Task objective: Copy out the forum exchange about laptop specs and game performance word for word.

Extract:
§ §

Arnoxthe1 said:
Specs:
Intel Core i5-4200M (2.5 GHz, 4 CPU's)
Intel HD Graphics 4600 (Better than you think.)
1366x768
4 GB's of RAM
Windows 7 Pro
What's funny though is that it can run Serious Sam 3 pretty well and even Skyrim decently enough so I suspect it's probably just Far Cry 2 being stupidly optimized, if at all.
Not bad, I'm running an i5 @ 1.7GHz with two phys and two logical cores, Intel 4000HD and 3 or 4 GB RAM.
But for sure, if I cut out AA and complex shadows, and turn off Depth of Field (personal preference more than anything) my shitty little laptop can fucking curbstomp our 360.
alj said:
I mean come on use your testers better.
You know, I'm not actually sure that game publishers really test anymore. You used to get paid for that stuff, and nowadays public betas and alphas are almost commonplace to the point of exploitation.

§ §

Stored data:
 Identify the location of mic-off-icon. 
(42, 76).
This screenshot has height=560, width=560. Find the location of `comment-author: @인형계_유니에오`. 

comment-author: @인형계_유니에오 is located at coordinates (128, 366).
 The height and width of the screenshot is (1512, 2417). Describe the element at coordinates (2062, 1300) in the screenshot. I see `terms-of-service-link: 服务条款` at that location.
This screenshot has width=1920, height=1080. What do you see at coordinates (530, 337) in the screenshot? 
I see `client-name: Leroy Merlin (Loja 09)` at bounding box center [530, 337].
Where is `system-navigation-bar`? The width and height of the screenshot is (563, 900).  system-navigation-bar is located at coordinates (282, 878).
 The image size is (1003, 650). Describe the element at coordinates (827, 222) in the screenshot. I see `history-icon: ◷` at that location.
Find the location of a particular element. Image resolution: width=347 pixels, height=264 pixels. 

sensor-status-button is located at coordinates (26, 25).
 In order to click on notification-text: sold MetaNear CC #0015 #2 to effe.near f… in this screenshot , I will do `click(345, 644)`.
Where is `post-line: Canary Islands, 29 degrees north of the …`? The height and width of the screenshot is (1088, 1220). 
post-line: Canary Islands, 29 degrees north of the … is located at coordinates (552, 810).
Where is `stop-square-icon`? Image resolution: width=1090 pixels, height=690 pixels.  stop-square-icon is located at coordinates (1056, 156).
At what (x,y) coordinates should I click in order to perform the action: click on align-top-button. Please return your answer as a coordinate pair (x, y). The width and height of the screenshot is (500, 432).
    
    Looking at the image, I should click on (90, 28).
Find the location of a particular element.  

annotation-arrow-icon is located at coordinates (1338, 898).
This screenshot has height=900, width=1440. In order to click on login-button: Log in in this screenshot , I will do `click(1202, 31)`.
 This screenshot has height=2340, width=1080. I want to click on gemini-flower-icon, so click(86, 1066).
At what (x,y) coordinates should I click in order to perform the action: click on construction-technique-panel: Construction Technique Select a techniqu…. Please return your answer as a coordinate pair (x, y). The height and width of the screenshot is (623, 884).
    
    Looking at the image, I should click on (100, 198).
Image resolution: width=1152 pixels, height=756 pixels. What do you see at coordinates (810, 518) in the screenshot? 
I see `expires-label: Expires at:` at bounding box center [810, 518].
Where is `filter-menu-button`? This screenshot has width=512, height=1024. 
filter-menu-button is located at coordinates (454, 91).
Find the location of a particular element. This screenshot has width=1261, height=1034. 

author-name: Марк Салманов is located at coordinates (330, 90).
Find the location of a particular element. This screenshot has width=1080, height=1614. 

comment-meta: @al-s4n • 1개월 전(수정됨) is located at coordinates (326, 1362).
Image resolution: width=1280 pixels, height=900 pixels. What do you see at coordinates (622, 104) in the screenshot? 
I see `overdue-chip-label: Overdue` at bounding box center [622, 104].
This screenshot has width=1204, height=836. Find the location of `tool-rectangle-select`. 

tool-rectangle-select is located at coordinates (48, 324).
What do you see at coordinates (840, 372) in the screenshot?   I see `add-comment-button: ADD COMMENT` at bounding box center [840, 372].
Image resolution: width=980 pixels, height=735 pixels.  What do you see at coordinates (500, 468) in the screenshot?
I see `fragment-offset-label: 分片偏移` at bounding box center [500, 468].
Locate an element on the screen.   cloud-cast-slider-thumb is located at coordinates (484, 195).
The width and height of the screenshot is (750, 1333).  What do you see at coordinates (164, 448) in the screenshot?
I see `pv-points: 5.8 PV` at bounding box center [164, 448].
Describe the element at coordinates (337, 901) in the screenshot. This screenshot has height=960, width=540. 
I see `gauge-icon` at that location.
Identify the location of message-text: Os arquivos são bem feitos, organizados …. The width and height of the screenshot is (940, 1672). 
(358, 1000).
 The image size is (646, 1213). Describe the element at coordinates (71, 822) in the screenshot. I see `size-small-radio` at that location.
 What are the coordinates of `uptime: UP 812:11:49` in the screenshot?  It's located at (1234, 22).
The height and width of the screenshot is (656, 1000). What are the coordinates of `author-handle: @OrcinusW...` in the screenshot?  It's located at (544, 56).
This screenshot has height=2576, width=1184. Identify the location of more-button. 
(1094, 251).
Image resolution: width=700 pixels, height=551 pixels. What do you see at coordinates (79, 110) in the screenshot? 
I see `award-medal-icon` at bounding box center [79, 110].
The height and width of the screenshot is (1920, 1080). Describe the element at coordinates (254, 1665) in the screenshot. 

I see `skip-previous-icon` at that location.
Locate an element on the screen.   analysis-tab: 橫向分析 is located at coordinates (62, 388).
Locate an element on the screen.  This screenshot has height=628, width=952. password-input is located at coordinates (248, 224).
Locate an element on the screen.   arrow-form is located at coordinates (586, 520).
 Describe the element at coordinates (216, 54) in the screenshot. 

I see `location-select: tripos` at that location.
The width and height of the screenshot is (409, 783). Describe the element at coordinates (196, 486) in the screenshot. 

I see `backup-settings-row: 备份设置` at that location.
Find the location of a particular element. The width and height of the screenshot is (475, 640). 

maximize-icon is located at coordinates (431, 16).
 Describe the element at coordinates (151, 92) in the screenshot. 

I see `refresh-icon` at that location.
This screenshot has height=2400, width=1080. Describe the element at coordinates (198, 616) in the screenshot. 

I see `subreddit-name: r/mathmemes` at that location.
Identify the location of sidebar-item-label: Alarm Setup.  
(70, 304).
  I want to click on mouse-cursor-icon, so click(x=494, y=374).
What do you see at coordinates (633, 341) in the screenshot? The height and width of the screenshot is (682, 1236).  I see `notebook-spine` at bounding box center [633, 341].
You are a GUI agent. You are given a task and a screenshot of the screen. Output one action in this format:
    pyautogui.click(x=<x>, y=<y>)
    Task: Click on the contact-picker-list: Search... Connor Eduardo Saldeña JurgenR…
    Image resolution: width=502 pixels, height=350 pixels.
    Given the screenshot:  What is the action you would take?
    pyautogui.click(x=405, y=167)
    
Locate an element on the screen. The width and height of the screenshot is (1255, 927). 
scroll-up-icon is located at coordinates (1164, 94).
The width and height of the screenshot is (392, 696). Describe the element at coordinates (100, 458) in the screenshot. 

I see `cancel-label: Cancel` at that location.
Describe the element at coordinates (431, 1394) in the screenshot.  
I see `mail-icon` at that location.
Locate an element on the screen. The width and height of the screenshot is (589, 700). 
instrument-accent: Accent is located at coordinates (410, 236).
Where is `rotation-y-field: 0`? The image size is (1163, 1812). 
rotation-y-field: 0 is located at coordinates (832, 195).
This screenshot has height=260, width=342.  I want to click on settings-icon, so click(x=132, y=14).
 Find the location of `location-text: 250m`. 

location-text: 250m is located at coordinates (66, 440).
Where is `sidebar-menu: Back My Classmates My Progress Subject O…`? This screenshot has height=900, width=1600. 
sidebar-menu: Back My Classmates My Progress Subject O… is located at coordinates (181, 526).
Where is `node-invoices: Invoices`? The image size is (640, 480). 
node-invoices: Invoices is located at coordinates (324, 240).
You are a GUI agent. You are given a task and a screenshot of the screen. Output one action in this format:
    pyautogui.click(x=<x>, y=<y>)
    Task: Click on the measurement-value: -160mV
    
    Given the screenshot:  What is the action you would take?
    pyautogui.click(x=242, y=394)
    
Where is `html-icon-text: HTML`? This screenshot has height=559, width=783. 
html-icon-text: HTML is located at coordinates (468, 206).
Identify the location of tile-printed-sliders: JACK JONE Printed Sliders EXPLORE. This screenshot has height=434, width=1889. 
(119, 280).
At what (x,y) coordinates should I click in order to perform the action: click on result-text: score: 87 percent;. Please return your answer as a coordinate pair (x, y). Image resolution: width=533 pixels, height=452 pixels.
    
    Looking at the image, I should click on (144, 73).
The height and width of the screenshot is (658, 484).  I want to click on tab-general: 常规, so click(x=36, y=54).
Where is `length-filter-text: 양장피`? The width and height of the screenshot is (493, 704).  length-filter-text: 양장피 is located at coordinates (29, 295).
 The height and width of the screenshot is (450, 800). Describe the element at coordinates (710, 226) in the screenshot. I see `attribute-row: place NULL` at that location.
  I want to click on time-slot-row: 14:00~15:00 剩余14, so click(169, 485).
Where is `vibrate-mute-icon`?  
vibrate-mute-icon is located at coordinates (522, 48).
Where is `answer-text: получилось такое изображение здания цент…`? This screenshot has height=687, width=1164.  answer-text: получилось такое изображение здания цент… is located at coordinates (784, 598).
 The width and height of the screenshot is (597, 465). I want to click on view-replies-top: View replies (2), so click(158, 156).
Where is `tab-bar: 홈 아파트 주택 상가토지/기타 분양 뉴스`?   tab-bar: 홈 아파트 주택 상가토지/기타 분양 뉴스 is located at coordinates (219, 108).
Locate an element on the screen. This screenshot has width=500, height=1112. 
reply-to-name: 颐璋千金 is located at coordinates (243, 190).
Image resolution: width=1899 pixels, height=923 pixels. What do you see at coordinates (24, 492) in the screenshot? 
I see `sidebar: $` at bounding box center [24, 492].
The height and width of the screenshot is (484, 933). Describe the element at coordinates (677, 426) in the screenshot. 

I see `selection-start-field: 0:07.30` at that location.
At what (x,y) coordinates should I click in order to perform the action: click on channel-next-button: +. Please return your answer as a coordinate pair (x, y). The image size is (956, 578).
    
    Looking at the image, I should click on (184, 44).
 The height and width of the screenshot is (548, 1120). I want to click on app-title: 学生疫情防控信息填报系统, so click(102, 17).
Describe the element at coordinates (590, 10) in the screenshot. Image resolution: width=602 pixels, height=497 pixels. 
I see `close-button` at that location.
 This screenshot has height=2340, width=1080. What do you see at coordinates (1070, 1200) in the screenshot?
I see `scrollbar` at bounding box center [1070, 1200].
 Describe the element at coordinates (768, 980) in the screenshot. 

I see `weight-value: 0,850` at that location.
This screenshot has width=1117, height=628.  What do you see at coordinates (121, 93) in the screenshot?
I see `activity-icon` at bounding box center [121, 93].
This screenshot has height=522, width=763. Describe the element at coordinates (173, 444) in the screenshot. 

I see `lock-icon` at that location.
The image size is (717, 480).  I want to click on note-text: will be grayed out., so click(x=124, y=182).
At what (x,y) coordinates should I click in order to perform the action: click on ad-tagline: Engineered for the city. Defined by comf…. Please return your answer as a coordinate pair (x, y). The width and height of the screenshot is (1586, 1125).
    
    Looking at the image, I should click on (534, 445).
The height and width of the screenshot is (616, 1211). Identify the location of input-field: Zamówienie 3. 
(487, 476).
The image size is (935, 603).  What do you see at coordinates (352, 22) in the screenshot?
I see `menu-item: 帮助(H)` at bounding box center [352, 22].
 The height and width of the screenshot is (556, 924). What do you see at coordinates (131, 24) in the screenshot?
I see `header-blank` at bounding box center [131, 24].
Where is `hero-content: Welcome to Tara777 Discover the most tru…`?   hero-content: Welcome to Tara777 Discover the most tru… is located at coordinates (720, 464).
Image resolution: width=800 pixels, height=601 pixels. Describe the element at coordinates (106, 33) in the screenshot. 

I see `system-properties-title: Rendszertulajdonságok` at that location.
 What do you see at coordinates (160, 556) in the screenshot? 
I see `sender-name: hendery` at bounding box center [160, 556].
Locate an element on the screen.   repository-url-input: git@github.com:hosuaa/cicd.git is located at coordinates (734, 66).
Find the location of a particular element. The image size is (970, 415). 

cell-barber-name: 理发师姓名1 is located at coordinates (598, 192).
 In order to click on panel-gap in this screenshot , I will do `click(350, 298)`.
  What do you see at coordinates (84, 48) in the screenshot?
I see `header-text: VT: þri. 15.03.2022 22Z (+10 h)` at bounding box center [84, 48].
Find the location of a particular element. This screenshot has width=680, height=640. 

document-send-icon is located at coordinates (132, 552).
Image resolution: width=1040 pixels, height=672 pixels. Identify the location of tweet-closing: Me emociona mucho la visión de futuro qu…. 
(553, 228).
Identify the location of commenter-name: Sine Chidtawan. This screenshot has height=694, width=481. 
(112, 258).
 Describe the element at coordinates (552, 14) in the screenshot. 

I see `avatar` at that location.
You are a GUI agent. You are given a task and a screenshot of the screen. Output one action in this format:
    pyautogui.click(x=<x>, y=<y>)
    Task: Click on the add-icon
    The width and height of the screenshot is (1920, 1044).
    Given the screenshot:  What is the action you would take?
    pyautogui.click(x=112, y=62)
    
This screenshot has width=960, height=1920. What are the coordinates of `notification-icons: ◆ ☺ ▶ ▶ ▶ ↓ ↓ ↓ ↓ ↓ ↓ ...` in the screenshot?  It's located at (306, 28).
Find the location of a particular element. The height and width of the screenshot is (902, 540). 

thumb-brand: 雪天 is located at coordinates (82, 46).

§ §

The completed task:
Arnoxthe1 said:
Specs:
Intel Core i5-4200M (2.5 GHz, 4 CPU's)
Intel HD Graphics 4600 (Better than you think.)
1366x768
4 GB's of RAM
Windows 7 Pro
What's funny though is that it can run Serious Sam 3 pretty well and even Skyrim decently enough so I suspect it's probably just Far Cry 2 being stupidly optimized, if at all.
Not bad, I'm running an i5 @ 1.7GHz with two phys and two logical cores, Intel 4000HD and 3 or 4 GB RAM.
But for sure, if I cut out AA and complex shadows, and turn off Depth of Field (personal preference more than anything) my shitty little laptop can fucking curbstomp our 360.
alj said:
I mean come on use your testers better.
You know, I'm not actually sure that game publishers really test anymore. You used to get paid for that stuff, and nowadays public betas and alphas are almost commonplace to the point of exploitation.